Ready to see how simple dynamic TCP proxying can be? Jump into the Getting Started section to give dill a try!

How dill differs from classic proxies?

Traditional L4 proxies and load balancers often require operators to pre-define the complete set of listening ports in static configuration files. Exposing a new service on a previously unused port typically involves manually updating this configuration and reloading or restarting the proxy instance. dill fundamentally differs by embracing dynamic listener management. Instead of static declarations, dill discovers the required listeners (IP addresses and ports) through its configured Routing Providers (like Consul, Nomad, or even a watched file). This allows dill to open and close frontend listening ports on-demand as backend services appear and disappear, offering greater agility and automation, especially in dynamic, service-oriented environments where manual port management becomes a significant operational burden.

Table of Contents

Installation

Pre-build binaries

You can find pre-built binaries in Releases.

Build from sources

$ make build

Compiled binary will be available inside dist/ directory.

Docker

$ docker pull fwkz/dill

or build the image yourself from the sources

make image

Getting Started

dill's core strength lies in its ability to dynamically manage listening ports based on your service configuration, eliminating the need for static port definitions typical in traditional proxies. Let's see how this works.

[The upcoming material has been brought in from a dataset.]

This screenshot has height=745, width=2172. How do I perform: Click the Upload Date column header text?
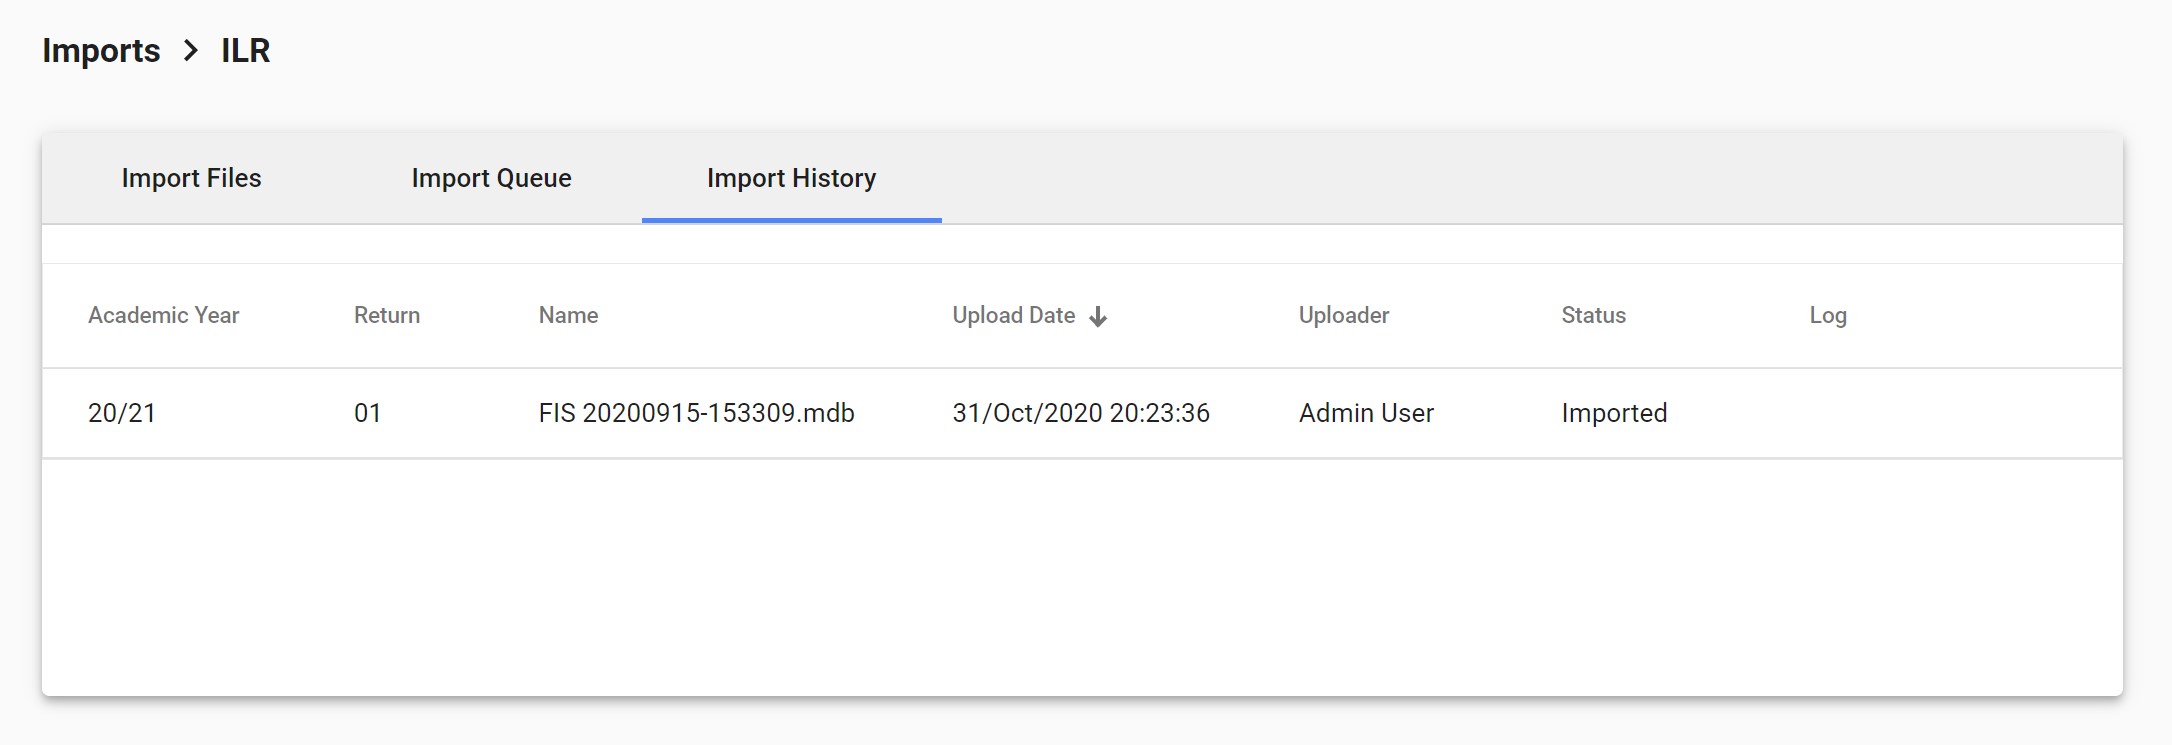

First, you need to tell dill how to discover your services. We'll start with the simple file provider, which reads service definitions from a file. Configure dill to use it:

# /etc/dill/config.toml
[routing.file]
  # Path to the file containing service definitions
  path = "/etc/dill/routing.toml"
  # Automatically reload routing when the file changes
  watch = true

# Define which listener labels map to which IP addresses
[listeners.allowed]
  # By default, 'local' maps to localhost and 'any' maps to all interfaces
  local = "127.0.0.1"
  any = "0.0.0.0"
  # You could add more, e.g., internal = "192.168.1.10"

The listeners.allowed map in your main dill configuration (config.toml in this case) defines labels (like local, any) and maps them to specific IP addresses that dill is allowed to bind to. This gives you control over which network interfaces services can be exposed on.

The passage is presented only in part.